◆ **WORK INSTRUCTION A**
Answer these questions from the article on cat collar injuries.
(i) How many reports were made to the RSPCA in May alone?
(ii) Where was the cat named Brian found?
(iii) According to Alice Potter, what is the most reliable way to identify a cat?
◆ **WORK INSTRUCTION B**
Print the passage of the article on cat collar injuries, starting with "Three-year-old tortoiseshell cat" and going on through "into his armpit.".

◆ **EXCERPTED TEXT**
CAT owners are being warned about ‘dangerous’ collars which could leave felines with fatal injuries.

It comes after almost 100 incidents involving cats injured by their own collars have been reported to the RSPCA since the start of the year.

Between May and July, there were more than 50 reports and 26 of those were reported to the RSPCA in May alone.

Three-year-old tortoiseshell cat Nugget suffered from a large wound in her armpit after getting her leg stuck in her collar - possibly for weeks.

Chunks of fur and skin were pulled off when the collar was finally cut loose.

A quick release collar is designed to snap open when tugged with sufficient force and can ensure that a cat is released from its collar if they become stuck.

Elasticated collars, or collars with buckles which do not release without human help, can leave cats struggling to free themselves when their legs become stuck - causing horrific injuries.

One-year-old black and white cat, named Brian by RSPCA staff, was found in Brierley Hill in the West Midlands with his front leg trapped in his collar.

The poor cat was limping with the collar cutting into his armpit.

Animal collection officer Shaun Howden was called to the scene after a member of the public found the cat and tried to cut him free from his collar, but Brian became scared and ran away.

“I managed to contain him and cut the collar off. He was clearly in a lot of discomfort as the collar had got stuck and ended up around his armpit,” Shaun said.

“The collar was embedded into an infected wound and it looked and smelt quite bad.”

Brian is now recovering at Birmingham’s Newbrook Farm Animal Centre where his injury is being treated.

Alice Potter, RSPCA cat welfare expert, said: “These stories serve as an important reminder to cat owners to only use quick release collars on their pets as other collars can be lethal.

“All too often we get called to cats that have become injured due to a collar as there are too many dangerous collars on sale. We would strongly advise against purchasing a collar with buckles that don’t snap open, or collars made from elastic.

“The majority of flea collars are also not advisable as they do not have safety buckles, so we would encourage pet owners to prioritise safety first and give your cat flea treatment another way.

“Cats are natural hunters and curious explorers that enjoy climbing trees or pushing through tight spots, and for these reasons it is imperative that any collar is designed to free the cat should they become snagged during their adventures.

“The most reliable way to identify your cat is to have them microchipped rather than having a collar and tag which may fade over time, or hinder them when they explore.”

Pixel coordinate grounding data
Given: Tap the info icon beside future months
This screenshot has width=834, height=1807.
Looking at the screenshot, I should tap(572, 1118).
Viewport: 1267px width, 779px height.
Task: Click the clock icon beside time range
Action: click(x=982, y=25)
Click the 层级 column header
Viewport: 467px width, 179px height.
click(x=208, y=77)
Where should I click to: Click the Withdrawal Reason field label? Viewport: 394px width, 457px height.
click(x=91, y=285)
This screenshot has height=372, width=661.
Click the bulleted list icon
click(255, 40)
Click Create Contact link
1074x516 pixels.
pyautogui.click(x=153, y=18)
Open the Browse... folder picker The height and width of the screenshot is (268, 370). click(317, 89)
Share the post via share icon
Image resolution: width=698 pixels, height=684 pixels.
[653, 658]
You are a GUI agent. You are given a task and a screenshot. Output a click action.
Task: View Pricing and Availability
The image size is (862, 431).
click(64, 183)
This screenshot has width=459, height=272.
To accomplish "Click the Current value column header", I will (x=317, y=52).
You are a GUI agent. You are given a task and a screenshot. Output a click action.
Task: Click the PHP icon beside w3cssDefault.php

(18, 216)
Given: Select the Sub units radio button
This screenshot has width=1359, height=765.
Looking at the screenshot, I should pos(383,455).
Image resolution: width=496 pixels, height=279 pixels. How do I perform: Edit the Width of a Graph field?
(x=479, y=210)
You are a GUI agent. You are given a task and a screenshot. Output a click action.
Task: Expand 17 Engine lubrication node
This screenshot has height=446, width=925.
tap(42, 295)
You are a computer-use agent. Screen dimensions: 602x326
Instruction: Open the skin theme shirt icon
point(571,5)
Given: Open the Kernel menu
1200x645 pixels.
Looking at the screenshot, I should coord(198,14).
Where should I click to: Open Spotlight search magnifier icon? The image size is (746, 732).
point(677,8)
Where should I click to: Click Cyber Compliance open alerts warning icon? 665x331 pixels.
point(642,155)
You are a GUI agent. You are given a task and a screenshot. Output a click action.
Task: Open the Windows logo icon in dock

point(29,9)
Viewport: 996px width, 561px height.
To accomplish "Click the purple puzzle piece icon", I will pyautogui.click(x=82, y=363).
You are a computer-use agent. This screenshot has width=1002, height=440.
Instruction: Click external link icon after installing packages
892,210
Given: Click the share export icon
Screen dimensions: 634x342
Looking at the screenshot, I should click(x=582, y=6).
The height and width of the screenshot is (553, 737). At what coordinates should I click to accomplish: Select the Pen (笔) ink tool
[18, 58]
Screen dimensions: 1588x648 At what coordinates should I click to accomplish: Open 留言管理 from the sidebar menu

◆ **EXERCISE ANSWER A**
(i) 26
(ii) In Brierley Hill in the West Midlands
(iii) Having the cat microchipped

◆ **EXERCISE ANSWER B**
Three-year-old tortoiseshell cat Nugget suffered from a large wound in her armpit after getting her leg stuck in her collar - possibly for weeks.

Chunks of fur and skin were pulled off when the collar was finally cut loose.

A quick release collar is designed to snap open when tugged with sufficient force and can ensure that a cat is released from its collar if they become stuck.

Elasticated collars, or collars with buckles which do not release without human help, can leave cats struggling to free themselves when their legs become stuck - causing horrific injuries.

One-year-old black and white cat, named Brian by RSPCA staff, was found in Brierley Hill in the West Midlands with his front leg trapped in his collar.

The poor cat was limping with the collar cutting into his armpit.